What bothers me a bit, though, is what's not on that list. Work. Family. Faith.

I don't think it's that I don't care about these things. That's not the case. It's just that these things aren't providing me a pure joy, because they're too heavily tinged with duty. Work is an obvious duty. I wouldn't edit documents all day for fun--at least, not these kinds of documents. (Not that I expect my job to be playtime, or that I'm shocked that it's not.)

As for family, I have to confess that I worry more about how to schedule enough time with them so that they don't feel slighted, than I do about enjoying the time I do have with them. I worry about making other plans, because I don't want to upset my mother or make my sister cry. And when I do spend the whole weekend doing something else, I feel guilty.

The worst of it is, I feel like my faith has become duty-bound. My relationship with God has drifted for a while, without a clear direction or course being steered (at least not by my reckoning). And lately, practically all of my spiritual thoughts and reading and study has to do with what I can give to the Bible study I teach. It's all focused on them (as it should be, to some extent). But I feel like I'm starting to reduce my faith to a job I prepare for and perform every Sunday morning. I put on the Sunday School teacher face and say the Sunday School teacher words. I listen attentively. I sympathize. I hear prayer requests. I "be an example." And once I walk away on Sunday evening, well, 'mission accomplished.' In some way, I feel my relationship with God slipping into some form of proxy faith, something I maintain in order to function the way I need to in order to meet my Sunday responsibilities. It's not my faith anymore. It feels like my faith "for the sake of" these others.

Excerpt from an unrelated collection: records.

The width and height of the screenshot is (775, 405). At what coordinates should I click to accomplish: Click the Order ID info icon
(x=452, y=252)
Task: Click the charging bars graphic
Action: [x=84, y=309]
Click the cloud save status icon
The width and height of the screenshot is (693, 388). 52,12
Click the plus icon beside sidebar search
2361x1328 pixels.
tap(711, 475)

And, like these other things, my heart's just not in it lately.

I used to be a man of grand emotions and deep feeling. I used to be so affected by everything. I could express myself better, could write better, could allow myself to feel. But I don't know. I'm getting emotionally numb. I've shut down the better parts of myself in order to function in the day-to-day, and I think I'm starting to get brittle around the edges. Dried out.

My heart's feeling stony these days.

Look, I'm not looking for a life full of rockin' good times and no responsibility. Give me a little credit for being sensible enough to know that work is work, and it is rarely if ever fun. That having and taking care of responsibility is part of maturity, and that it should be pursued instead of avoided.

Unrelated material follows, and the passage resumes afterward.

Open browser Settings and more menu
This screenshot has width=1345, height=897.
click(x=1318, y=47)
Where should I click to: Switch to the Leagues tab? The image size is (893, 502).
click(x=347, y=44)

But there's gotta be something more going on in my life. I can't spend my life in such a way where the highlight of my week is some stupid hour-long TV show on a Thursday night.

I want my heart back. I don't know what happened to it, what I did to it. But I want this to stop. I want it back. I'm more than willing to let it be wrenched sometimes, to let it bend and break, to let it be bruised and scarred, but it's got to feel something sometime. That's what I want for myself--to really feel something.

Lately, the most I've been feeling is an evasive sense of loss. And what I've lost may simply be myself.